I'm reading a number of tactical handgun defence books right now...tomorrow I'm taking a CCW course in Platte City. I've noted that firearms/self-defence authors tend to be comically opinionated, egotistical, and entirely dismissive of any views other than their own. However, they still have a lot of good points, and I tend to take all of their advice with a grain of salt and use what I can. No use becoming an acolyte of some particular instructor (although I've found myself generally in accord with Gabriel Suarez) and then dismiss the valuable teachings of other instructors. Sometimes unfortunately I get very mixed information...one teacher recommends the Harries technique for holding a handgun and flashlight, another dismisses it offhand as a foolish technique taught by inexperienced organizations (without clarification of its purported flaws).
The books can be humorous in their frankness though...an example is from the current book I'm reading (name and author escape my memory): "Chapter Eleven: Shooting Into Vehicles and Shooting From Vehicles". As horrible as that sounds, it did contain some very useful pieces of information that are better to know beforehand than to learn the hard way (in one of those God-forbid type scenarios).

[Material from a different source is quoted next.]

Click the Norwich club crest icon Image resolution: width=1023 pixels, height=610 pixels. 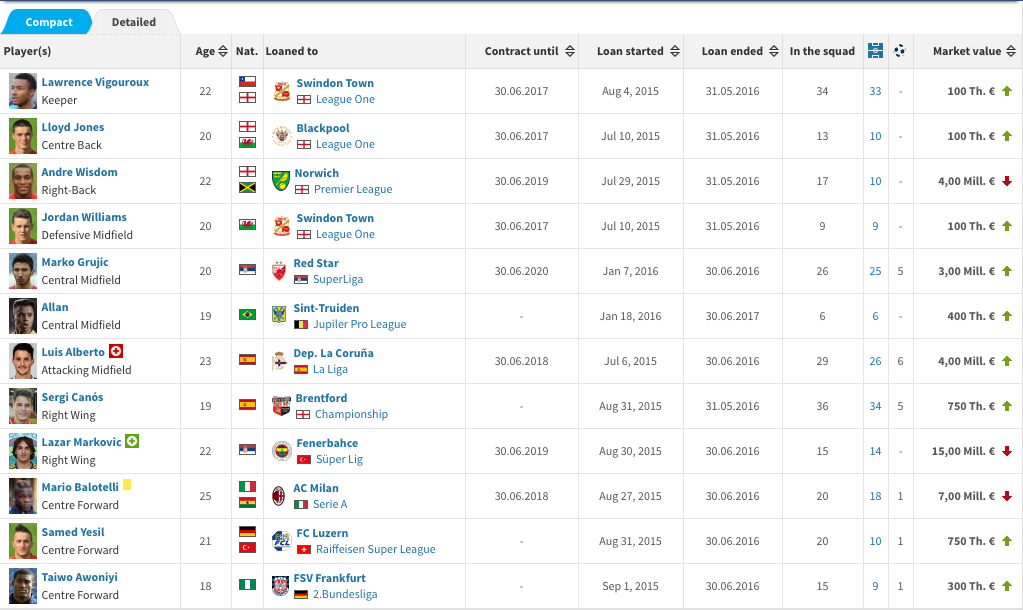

While the quote down below (attributed on the net as being from Mark Twain, but I've not seen that substantiated) retains the much-sought-after position of My Current Favourite Quote, here's another good (if a bit sad) quote:
"Shoot straight, you bastards, don't make a mess of it!" - Leftenant Harry Morant, calling out a final request to his firing squad before shuffling off this mortal coil and joining the choir invisible.